As fêmeas põem os ovos espalhaos pelo solo, sem formar aglomerados, e os jovens passam por quatro estágios no solo antes de passarem para o modo parasita.

Extremidade anterior de uma fêmea com o odontóstilo ligeiramente exposto. Modificado de Lazarova et al. (2020).*

Sendo outro nematódeo-adaga que se alimenta de videiras, o nematódeo-adaga-de-Brown provavelmente também é um vetor do vírus da degenerescência da videira, o qual é transmitido a videiras pelo nematódeo-adaga-da-Califórnia. Isso acontece quando o nematódeo se alimenta de uma planta infectada e então se desloca para uma planta saudável, levando o vírus consigo.
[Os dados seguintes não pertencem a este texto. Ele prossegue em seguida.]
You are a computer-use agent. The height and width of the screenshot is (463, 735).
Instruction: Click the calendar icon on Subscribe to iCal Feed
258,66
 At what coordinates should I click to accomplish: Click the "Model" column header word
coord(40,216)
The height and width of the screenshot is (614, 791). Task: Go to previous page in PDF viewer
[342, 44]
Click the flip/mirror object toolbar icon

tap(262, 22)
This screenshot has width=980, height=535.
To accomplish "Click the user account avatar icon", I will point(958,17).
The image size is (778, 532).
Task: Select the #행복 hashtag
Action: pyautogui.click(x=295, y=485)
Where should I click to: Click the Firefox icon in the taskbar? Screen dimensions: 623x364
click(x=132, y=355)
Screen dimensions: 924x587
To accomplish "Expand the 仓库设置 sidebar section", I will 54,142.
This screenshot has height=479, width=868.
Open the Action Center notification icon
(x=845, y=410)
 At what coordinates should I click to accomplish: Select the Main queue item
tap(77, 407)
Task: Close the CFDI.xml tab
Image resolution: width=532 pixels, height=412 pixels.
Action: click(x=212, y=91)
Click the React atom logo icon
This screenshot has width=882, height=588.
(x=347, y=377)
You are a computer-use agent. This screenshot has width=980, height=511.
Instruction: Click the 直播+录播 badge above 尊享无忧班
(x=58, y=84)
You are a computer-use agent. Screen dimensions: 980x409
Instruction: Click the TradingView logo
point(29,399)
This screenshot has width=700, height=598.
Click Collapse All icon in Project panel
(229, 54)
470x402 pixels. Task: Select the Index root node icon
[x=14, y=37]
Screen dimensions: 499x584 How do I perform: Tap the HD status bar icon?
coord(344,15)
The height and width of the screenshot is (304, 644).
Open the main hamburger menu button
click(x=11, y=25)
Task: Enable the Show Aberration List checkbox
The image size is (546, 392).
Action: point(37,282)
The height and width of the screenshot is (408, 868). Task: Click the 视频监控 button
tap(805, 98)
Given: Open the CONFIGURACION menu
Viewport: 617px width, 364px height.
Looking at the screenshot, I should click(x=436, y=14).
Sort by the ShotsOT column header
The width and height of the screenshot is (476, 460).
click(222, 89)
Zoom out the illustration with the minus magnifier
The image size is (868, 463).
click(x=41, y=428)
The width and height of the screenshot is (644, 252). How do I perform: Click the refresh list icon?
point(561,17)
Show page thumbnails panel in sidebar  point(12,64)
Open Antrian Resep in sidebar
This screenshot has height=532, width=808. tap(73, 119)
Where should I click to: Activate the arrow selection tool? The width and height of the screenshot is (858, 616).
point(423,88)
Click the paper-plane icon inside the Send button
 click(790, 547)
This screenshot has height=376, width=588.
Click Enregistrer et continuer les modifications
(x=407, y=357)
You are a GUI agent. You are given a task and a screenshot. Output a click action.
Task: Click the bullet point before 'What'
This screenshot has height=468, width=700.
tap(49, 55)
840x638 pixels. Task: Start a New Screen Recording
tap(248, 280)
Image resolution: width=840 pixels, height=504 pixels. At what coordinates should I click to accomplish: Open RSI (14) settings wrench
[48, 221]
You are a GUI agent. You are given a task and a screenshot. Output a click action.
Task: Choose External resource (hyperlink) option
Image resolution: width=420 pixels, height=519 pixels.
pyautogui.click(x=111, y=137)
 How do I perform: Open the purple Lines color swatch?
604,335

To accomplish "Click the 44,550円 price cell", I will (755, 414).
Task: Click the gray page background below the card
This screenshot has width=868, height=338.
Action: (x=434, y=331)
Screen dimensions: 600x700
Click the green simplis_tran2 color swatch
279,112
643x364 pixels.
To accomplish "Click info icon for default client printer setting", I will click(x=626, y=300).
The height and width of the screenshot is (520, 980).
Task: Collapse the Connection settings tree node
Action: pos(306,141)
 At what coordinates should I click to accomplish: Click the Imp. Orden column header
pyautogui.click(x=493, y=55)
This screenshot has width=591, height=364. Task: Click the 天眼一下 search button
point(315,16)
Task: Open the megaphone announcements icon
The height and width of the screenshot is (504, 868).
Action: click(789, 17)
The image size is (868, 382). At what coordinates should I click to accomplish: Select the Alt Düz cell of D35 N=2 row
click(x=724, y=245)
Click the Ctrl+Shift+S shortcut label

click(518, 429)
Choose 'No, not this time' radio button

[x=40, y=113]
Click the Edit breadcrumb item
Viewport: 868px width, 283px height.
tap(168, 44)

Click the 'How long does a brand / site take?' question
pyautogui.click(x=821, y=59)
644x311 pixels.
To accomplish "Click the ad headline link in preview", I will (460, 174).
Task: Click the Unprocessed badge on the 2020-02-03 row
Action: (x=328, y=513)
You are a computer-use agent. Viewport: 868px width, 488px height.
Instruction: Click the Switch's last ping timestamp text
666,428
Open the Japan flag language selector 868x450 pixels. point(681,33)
A degenerescência da videira cause clorose (perda de clorofila) e distorce as folhas, fazendo-as ficarem parecidas com um leque, de onde o nome em inglês da doença ser “grapevine fanleaf” (folha-de-leque da videira). Como você pode imaginar, a pobre planta fica ainda mais fraca do que já estava pelos nematódeos que a sugavam. Isso pode ser um pesadelo para viticultores.

O vírus da degenerescência da videira pode ser uma doença devastadora para as videiras, mas no corpo do nematódeo ele parece ter efeitos benéficos, aumentando a sobrevivência desses pequenos vermezinhos. Talvez isso estimule os nematódeos-adaga a disseminá-lo numa espécie de “coalizão do mal”.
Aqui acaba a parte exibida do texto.